Exploring Issues of Quality of Service in a Next Generation Internet Testbed: A Case Study Using PathMaster

Mark A. Shifman, MD, PhD, Frederick G. Sayward, PhD, Mark E. Mattie, MD, PhD and Perry L. Miller, MD, PhD

Affiliations of the authors: Yale University, New Haven, Connecticut.

Correspondence and reprints: Mark A. Shifman, MD, PhD, Center for Medical Informatics, Yale University School of Medicine, PO Box 208009, New Haven, CT 06520-8009; e-mail: <mark.shifman{at}yale.edu>.

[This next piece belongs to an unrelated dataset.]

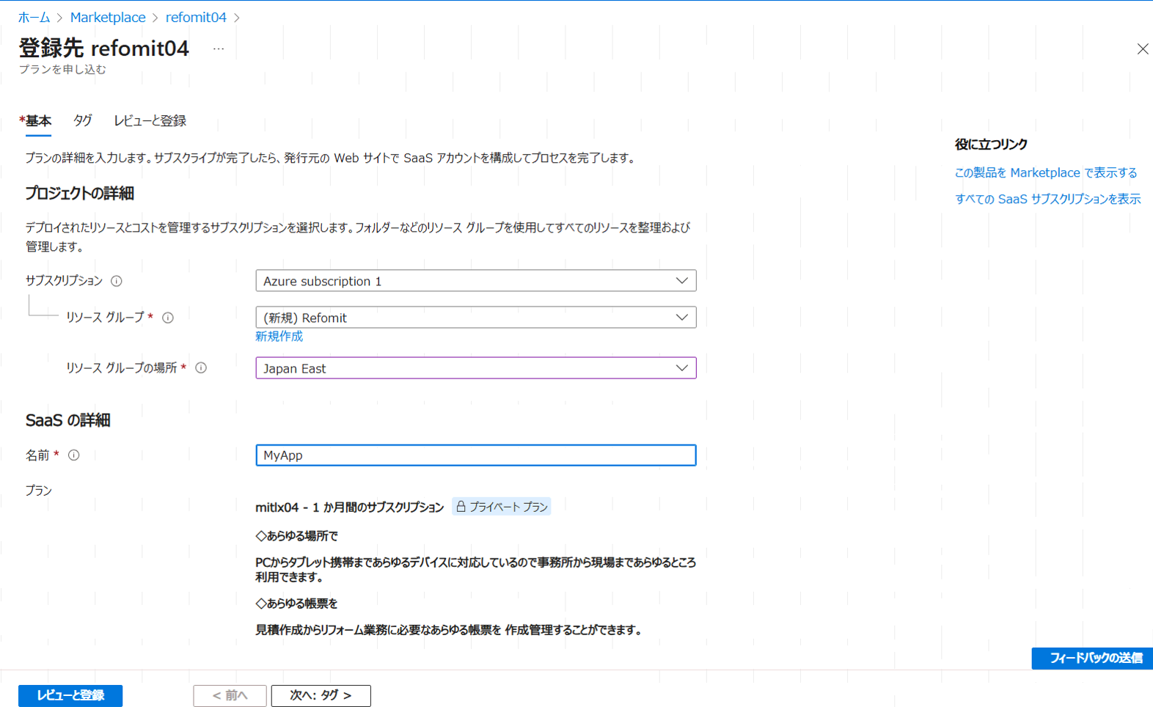The height and width of the screenshot is (707, 1153).
Task: Close the subscription pane with X
Action: [1142, 49]
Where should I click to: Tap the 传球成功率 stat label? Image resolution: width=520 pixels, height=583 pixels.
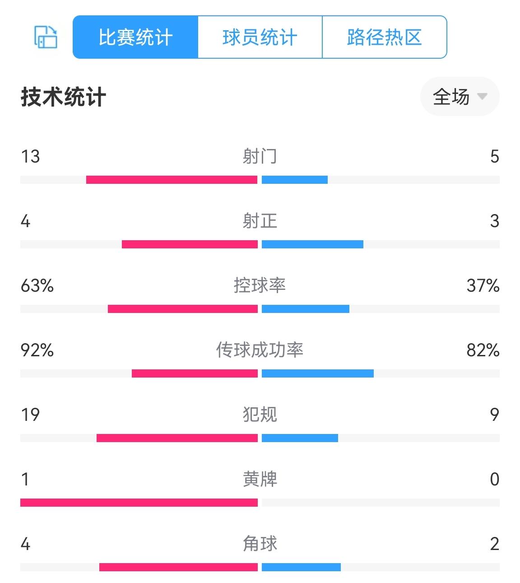pos(260,350)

This case study describes a project that explores issues of quality of service (QoS) relevant to the next-generation Internet (NGI), using the PathMaster application in a testbed environment. PathMaster is a prototype computer system that analyzes digitized cell images from cytology specimens and compares those images against an image database, returning a ranked set of "similar" cell images from the database. To perform NGI testbed evaluations, we used a cluster of nine parallel computation workstations configured as three subclusters using Cisco routers. This architecture provides a local "simulated Internet" in which we explored the following QoS strategies: (1) first-in-first-out queuing, (2) priority queuing, (3) weighted fair queuing, (4) weighted random early detection, and (5) traffic shaping. The study describes the results of using these strategies with a distributed version of the PathMaster system in the presence of different amounts of competing network traffic and discusses certain of the issues that arise. The goal of the study is to help introduce NGI QoS issues to the Medical Informatics community and to use the PathMaster NGI testbed to illustrate concretely certain of the QoS issues that arise.